## BEGIN

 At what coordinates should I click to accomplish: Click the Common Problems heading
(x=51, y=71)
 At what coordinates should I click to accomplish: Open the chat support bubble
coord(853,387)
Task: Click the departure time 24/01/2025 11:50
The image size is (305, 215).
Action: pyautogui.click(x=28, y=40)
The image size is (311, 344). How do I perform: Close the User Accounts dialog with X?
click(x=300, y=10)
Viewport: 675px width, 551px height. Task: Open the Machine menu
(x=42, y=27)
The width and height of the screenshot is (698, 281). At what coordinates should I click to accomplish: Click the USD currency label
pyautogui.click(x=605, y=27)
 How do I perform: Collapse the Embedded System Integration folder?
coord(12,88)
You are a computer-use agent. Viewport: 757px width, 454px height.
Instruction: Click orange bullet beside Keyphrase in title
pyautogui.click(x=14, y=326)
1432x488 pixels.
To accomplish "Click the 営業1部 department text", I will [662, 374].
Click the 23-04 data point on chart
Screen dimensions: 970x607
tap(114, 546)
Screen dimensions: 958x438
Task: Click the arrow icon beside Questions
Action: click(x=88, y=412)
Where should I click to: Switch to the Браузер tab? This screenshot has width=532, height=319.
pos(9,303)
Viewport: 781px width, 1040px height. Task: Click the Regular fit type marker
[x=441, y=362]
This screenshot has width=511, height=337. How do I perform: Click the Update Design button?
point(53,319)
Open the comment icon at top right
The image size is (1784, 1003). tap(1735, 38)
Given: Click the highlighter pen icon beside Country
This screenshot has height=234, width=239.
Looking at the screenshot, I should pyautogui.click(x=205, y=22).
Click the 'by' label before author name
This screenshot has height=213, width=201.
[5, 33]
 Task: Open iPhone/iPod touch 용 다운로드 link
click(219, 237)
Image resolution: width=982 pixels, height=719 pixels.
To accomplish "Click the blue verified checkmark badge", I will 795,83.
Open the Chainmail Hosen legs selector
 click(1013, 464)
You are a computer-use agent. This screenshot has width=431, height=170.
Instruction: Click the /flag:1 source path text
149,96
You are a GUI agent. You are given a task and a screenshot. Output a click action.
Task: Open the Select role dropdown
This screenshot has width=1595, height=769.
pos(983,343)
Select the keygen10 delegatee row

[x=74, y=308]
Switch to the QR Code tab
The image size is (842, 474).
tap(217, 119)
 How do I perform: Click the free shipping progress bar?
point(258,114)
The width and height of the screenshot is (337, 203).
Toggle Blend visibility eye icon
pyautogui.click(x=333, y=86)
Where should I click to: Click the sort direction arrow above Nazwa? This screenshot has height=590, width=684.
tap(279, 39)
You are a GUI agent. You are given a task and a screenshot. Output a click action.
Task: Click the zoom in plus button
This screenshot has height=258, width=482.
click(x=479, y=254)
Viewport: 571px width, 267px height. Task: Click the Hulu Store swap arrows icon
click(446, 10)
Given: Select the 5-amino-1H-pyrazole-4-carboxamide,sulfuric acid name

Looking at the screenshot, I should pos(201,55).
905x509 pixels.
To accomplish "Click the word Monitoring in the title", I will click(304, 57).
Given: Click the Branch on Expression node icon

## END

Aim of the task:
Rewrite these lines with every "How do I perform" changed to "How can I carry out" and nothing else altered.

Answer for this exercise:
 At what coordinates should I click to accomplish: Click the Common Problems heading
(x=51, y=71)
 At what coordinates should I click to accomplish: Open the chat support bubble
coord(853,387)
Task: Click the departure time 24/01/2025 11:50
The image size is (305, 215).
Action: pyautogui.click(x=28, y=40)
The image size is (311, 344). How can I carry out: Close the User Accounts dialog with X?
click(x=300, y=10)
Viewport: 675px width, 551px height. Task: Open the Machine menu
(x=42, y=27)
The width and height of the screenshot is (698, 281). At what coordinates should I click to accomplish: Click the USD currency label
pyautogui.click(x=605, y=27)
 How can I carry out: Collapse the Embedded System Integration folder?
coord(12,88)
You are a computer-use agent. Viewport: 757px width, 454px height.
Instruction: Click orange bullet beside Keyphrase in title
pyautogui.click(x=14, y=326)
1432x488 pixels.
To accomplish "Click the 営業1部 department text", I will [662, 374].
Click the 23-04 data point on chart
Screen dimensions: 970x607
tap(114, 546)
Screen dimensions: 958x438
Task: Click the arrow icon beside Questions
Action: click(x=88, y=412)
Where should I click to: Switch to the Браузер tab? This screenshot has width=532, height=319.
pos(9,303)
Viewport: 781px width, 1040px height. Task: Click the Regular fit type marker
[x=441, y=362]
This screenshot has width=511, height=337. How can I carry out: Click the Update Design button?
point(53,319)
Open the comment icon at top right
The image size is (1784, 1003). tap(1735, 38)
Given: Click the highlighter pen icon beside Country
This screenshot has height=234, width=239.
Looking at the screenshot, I should pyautogui.click(x=205, y=22).
Click the 'by' label before author name
This screenshot has height=213, width=201.
[5, 33]
 Task: Open iPhone/iPod touch 용 다운로드 link
click(219, 237)
Image resolution: width=982 pixels, height=719 pixels.
To accomplish "Click the blue verified checkmark badge", I will 795,83.
Open the Chainmail Hosen legs selector
 click(1013, 464)
You are a computer-use agent. This screenshot has width=431, height=170.
Instruction: Click the /flag:1 source path text
149,96
You are a GUI agent. You are given a task and a screenshot. Output a click action.
Task: Open the Select role dropdown
This screenshot has width=1595, height=769.
pos(983,343)
Select the keygen10 delegatee row

[x=74, y=308]
Switch to the QR Code tab
The image size is (842, 474).
tap(217, 119)
 How can I carry out: Click the free shipping progress bar?
point(258,114)
The width and height of the screenshot is (337, 203).
Toggle Blend visibility eye icon
pyautogui.click(x=333, y=86)
Where should I click to: Click the sort direction arrow above Nazwa? This screenshot has height=590, width=684.
tap(279, 39)
You are a GUI agent. You are given a task and a screenshot. Output a click action.
Task: Click the zoom in plus button
This screenshot has height=258, width=482.
click(x=479, y=254)
Viewport: 571px width, 267px height. Task: Click the Hulu Store swap arrows icon
click(446, 10)
Given: Select the 5-amino-1H-pyrazole-4-carboxamide,sulfuric acid name

Looking at the screenshot, I should pos(201,55).
905x509 pixels.
To accomplish "Click the word Monitoring in the title", I will click(304, 57).
Given: Click the Branch on Expression node icon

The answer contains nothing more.